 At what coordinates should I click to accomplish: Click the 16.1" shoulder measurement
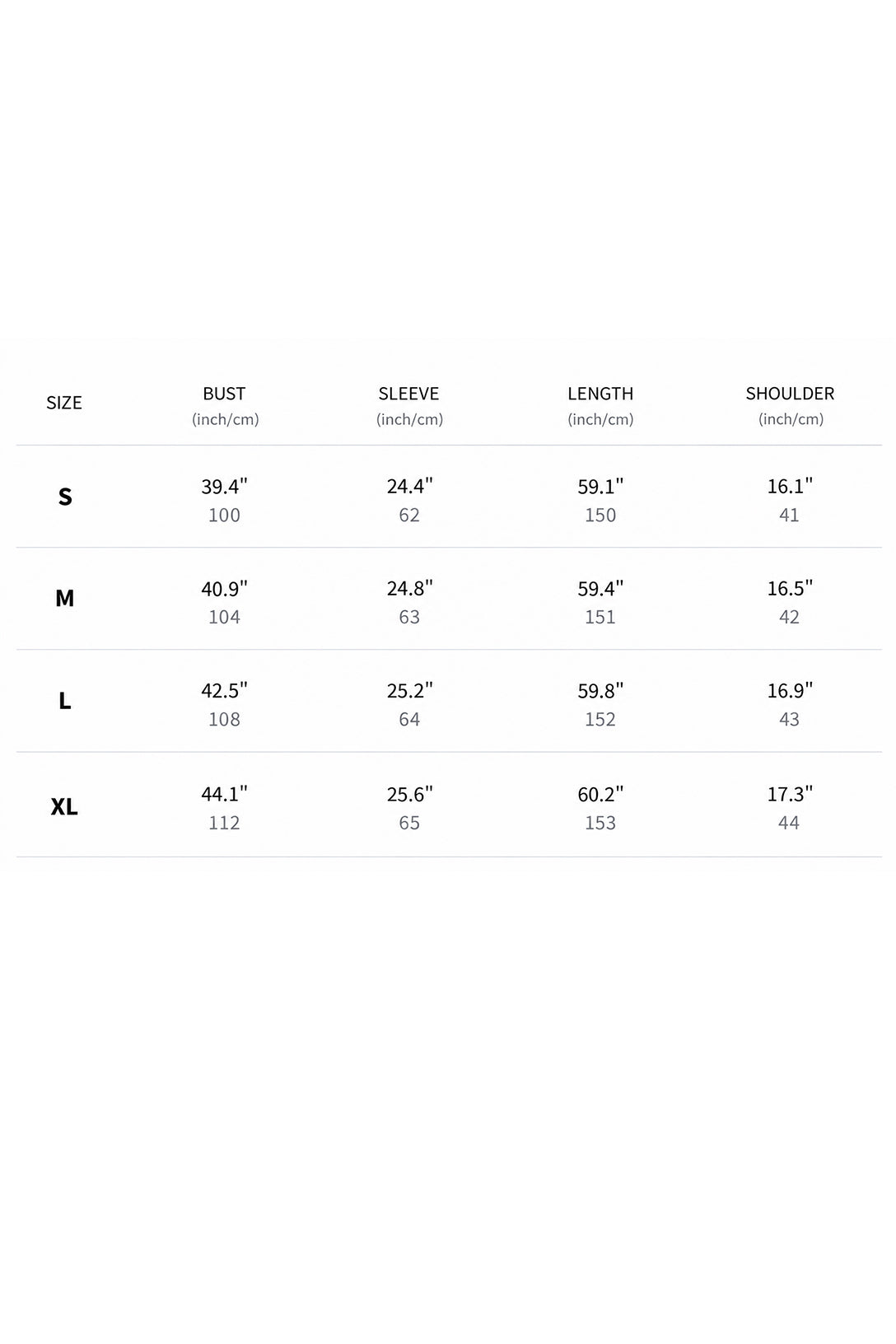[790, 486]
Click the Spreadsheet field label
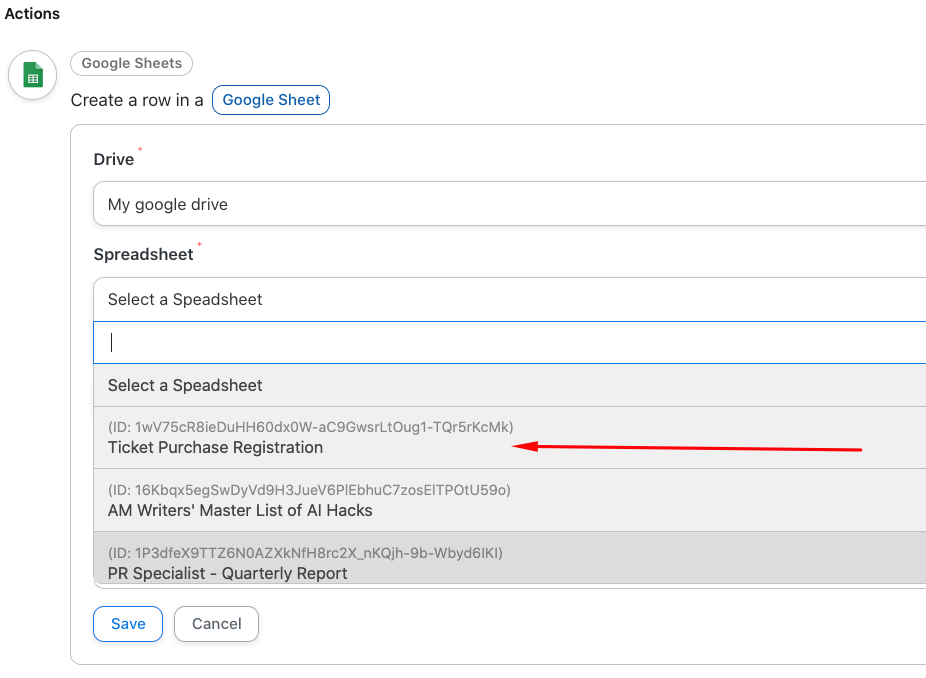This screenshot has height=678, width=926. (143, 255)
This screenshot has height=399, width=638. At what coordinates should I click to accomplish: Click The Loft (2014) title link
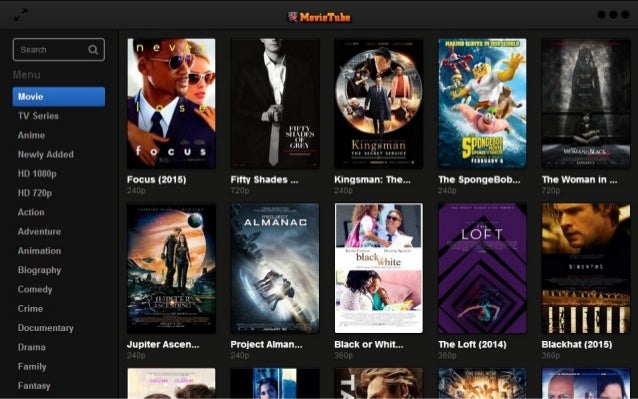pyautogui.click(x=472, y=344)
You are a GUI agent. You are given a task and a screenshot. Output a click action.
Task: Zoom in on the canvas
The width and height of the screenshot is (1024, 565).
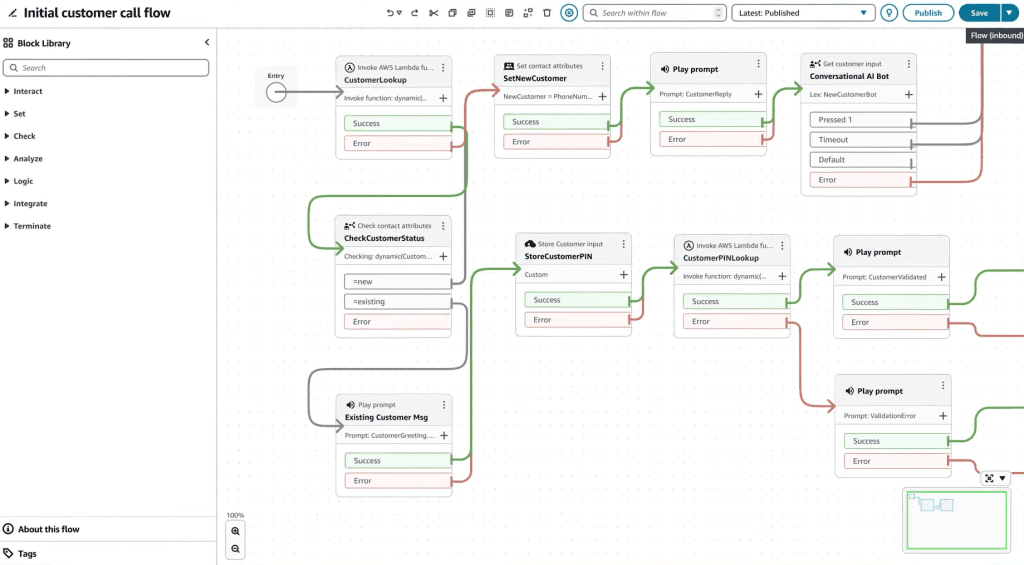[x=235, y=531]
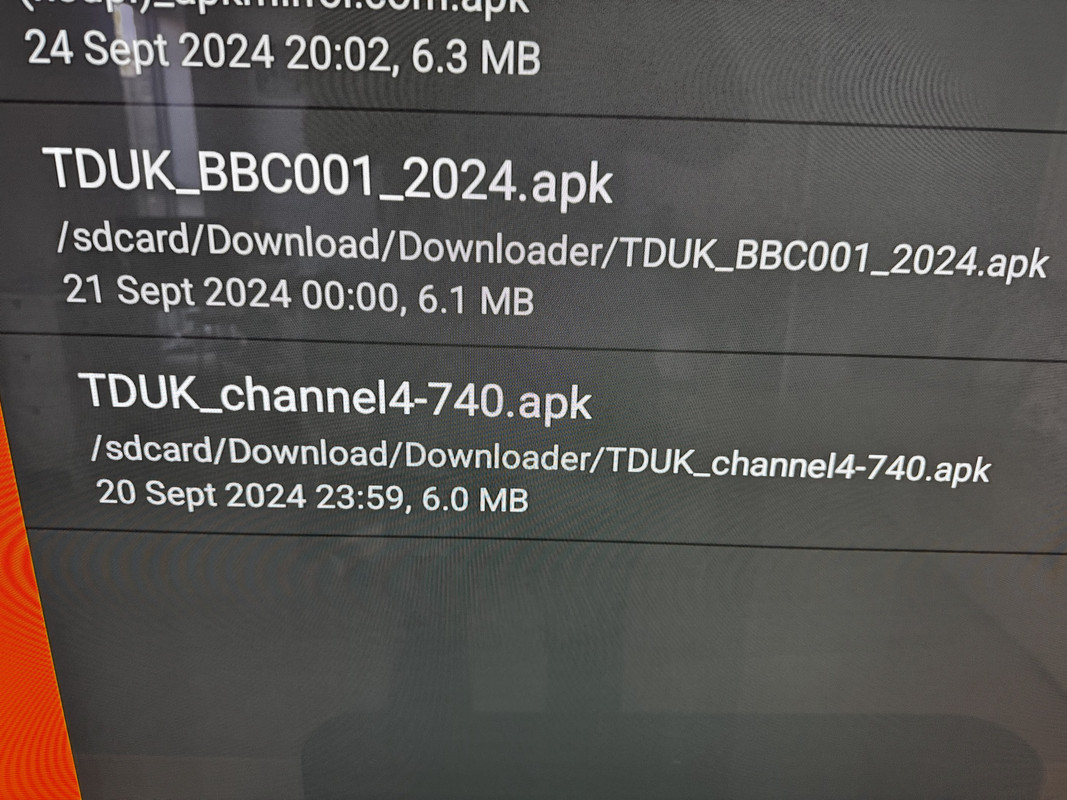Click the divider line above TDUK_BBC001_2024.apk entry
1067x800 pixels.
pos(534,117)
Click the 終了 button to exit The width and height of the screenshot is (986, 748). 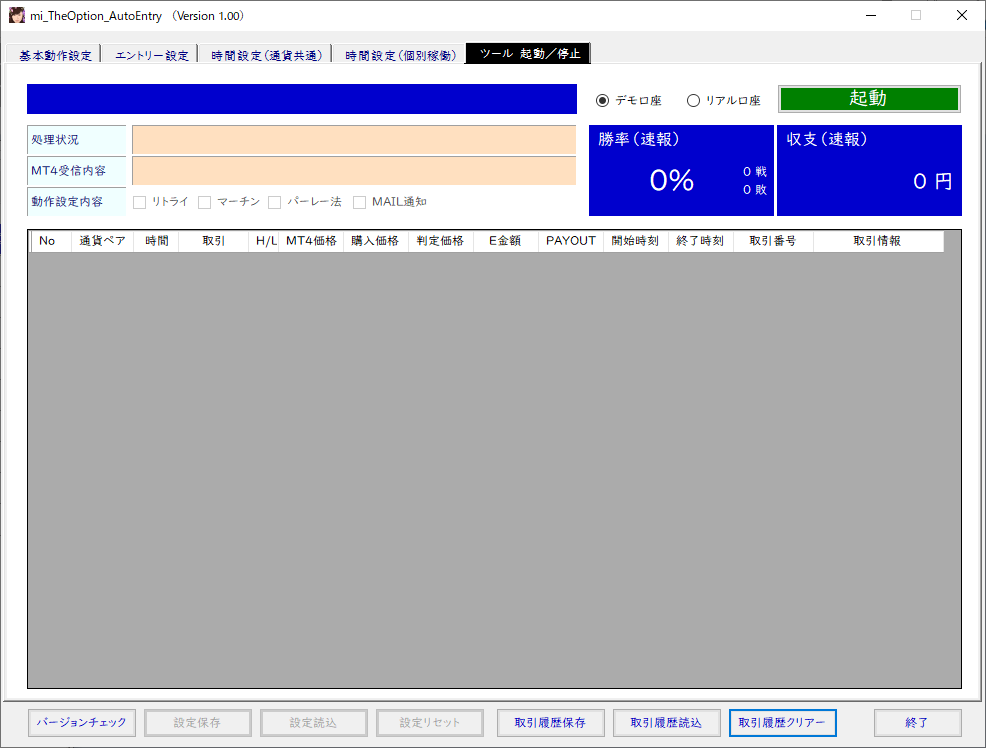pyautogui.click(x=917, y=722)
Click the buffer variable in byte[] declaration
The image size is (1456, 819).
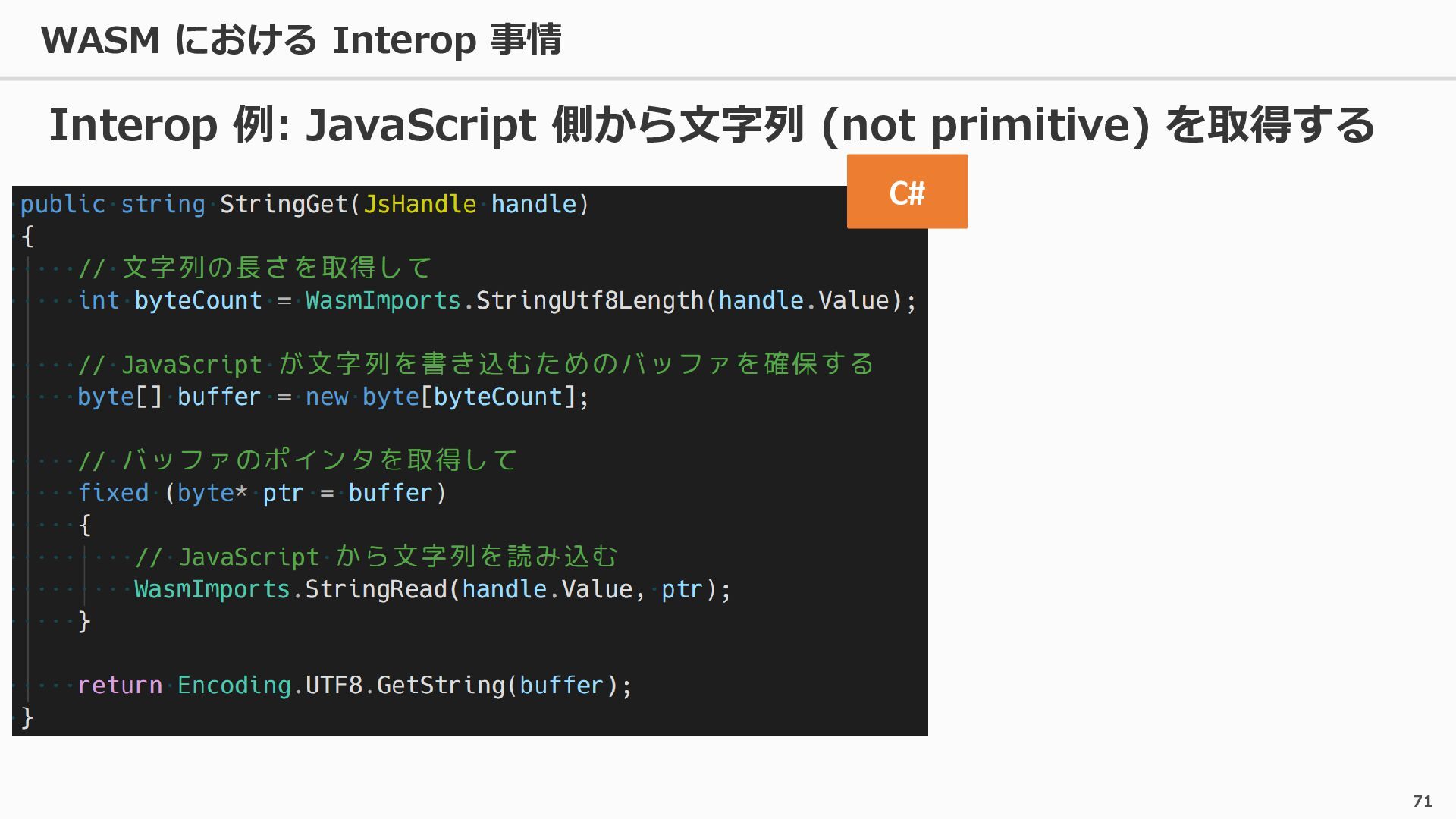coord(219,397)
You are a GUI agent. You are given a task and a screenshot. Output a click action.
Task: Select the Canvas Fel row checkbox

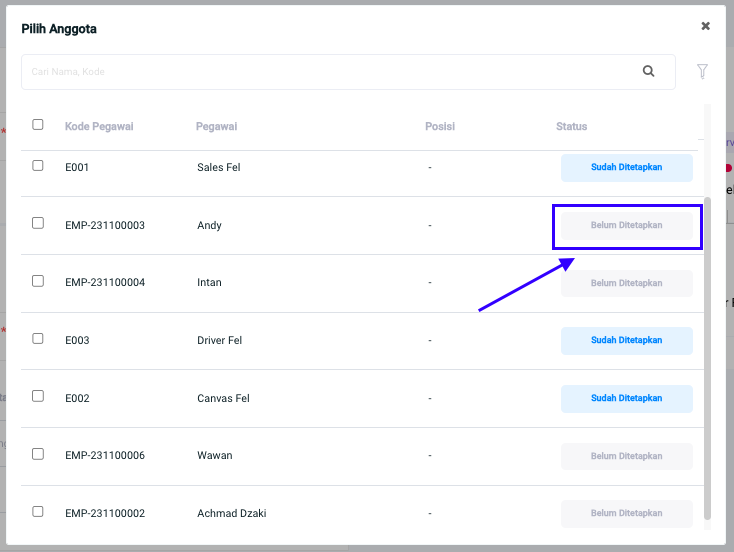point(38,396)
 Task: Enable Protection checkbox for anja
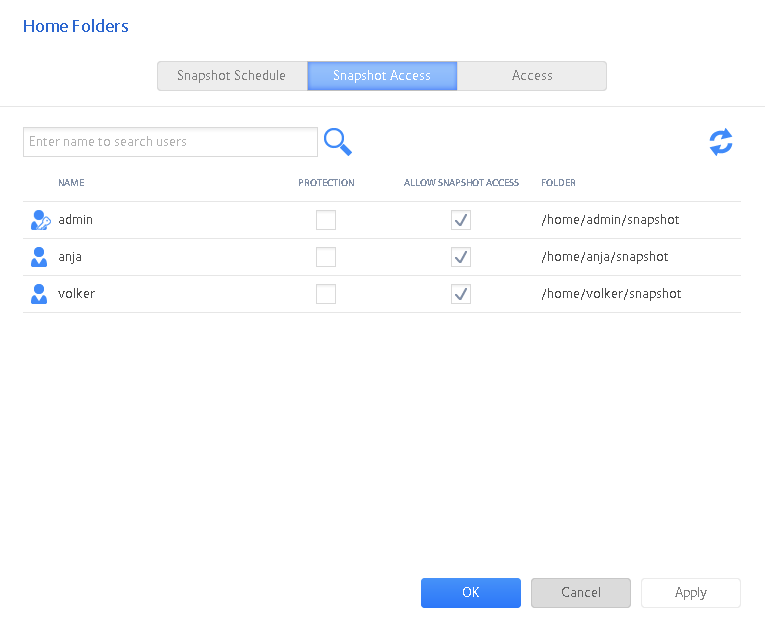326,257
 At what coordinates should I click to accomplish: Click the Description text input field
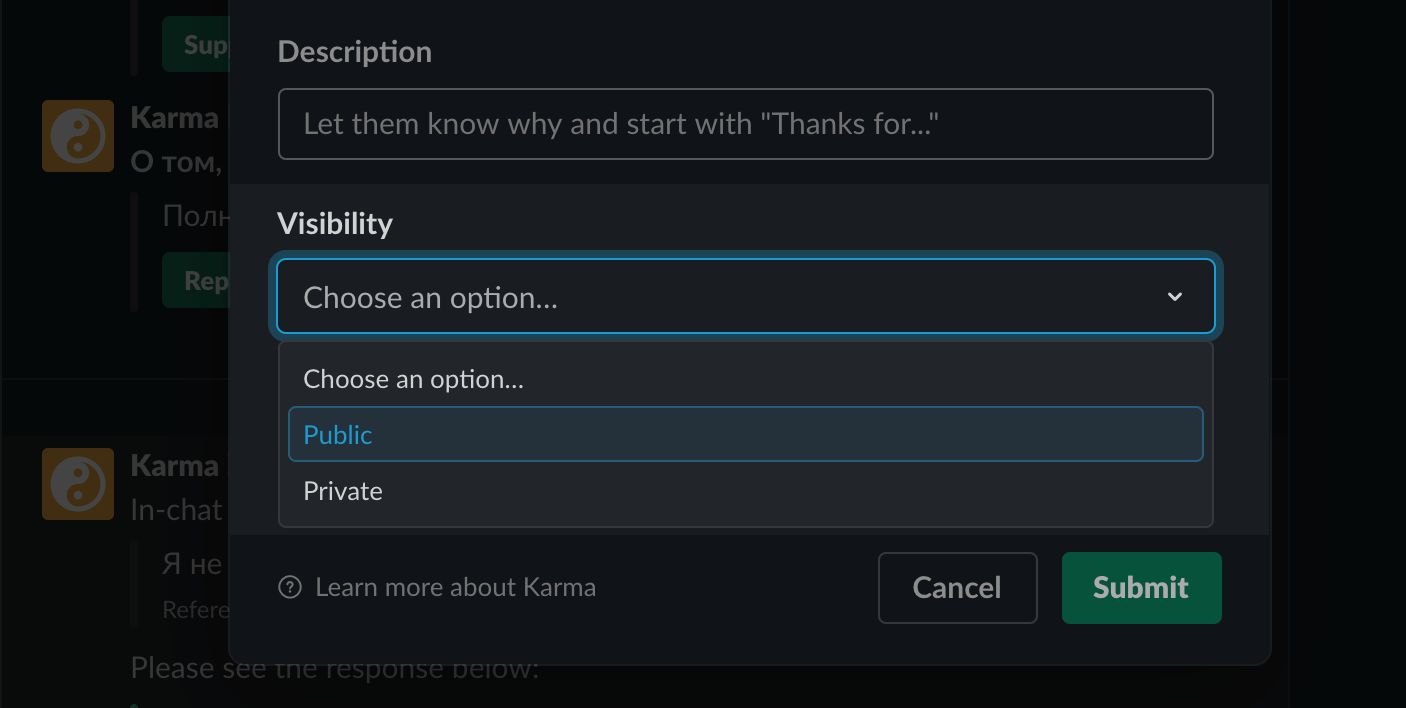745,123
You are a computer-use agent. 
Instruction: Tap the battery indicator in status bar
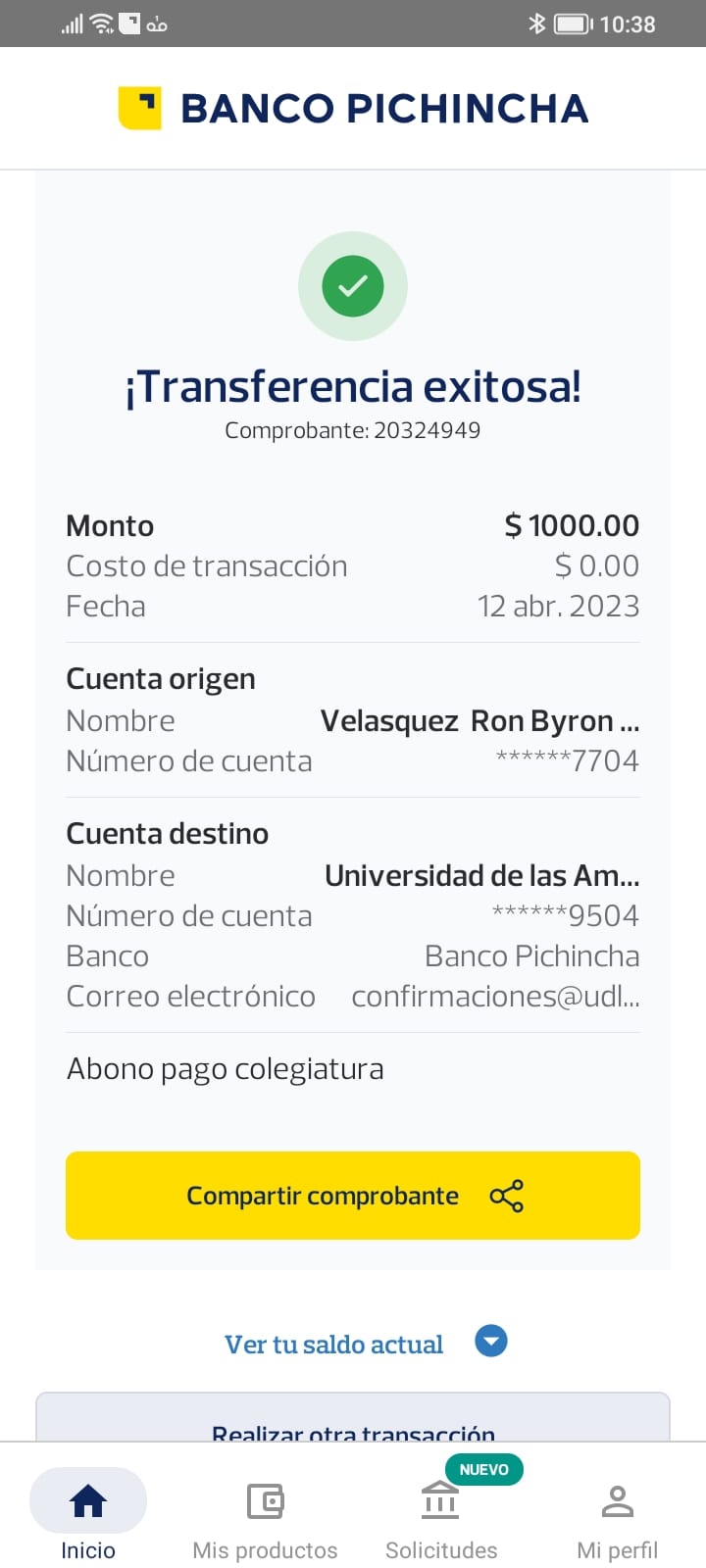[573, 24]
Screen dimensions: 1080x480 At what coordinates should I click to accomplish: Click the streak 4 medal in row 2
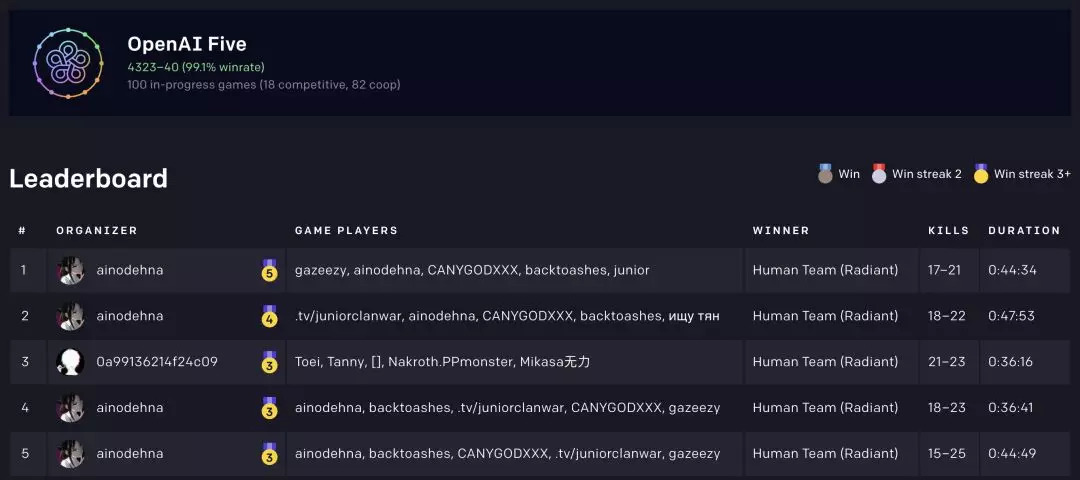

--

Task to complete: Return, exactly and without extra lines, everything from the line with "Instruction: Tap the" through the last line of the material above, both included. Pictures must be dropped.

Answer for the task:
Instruction: Tap the battery indicator in status bar
[573, 24]
Screen dimensions: 1080x480 At what coordinates should I click to accomplish: Click the streak 4 medal in row 2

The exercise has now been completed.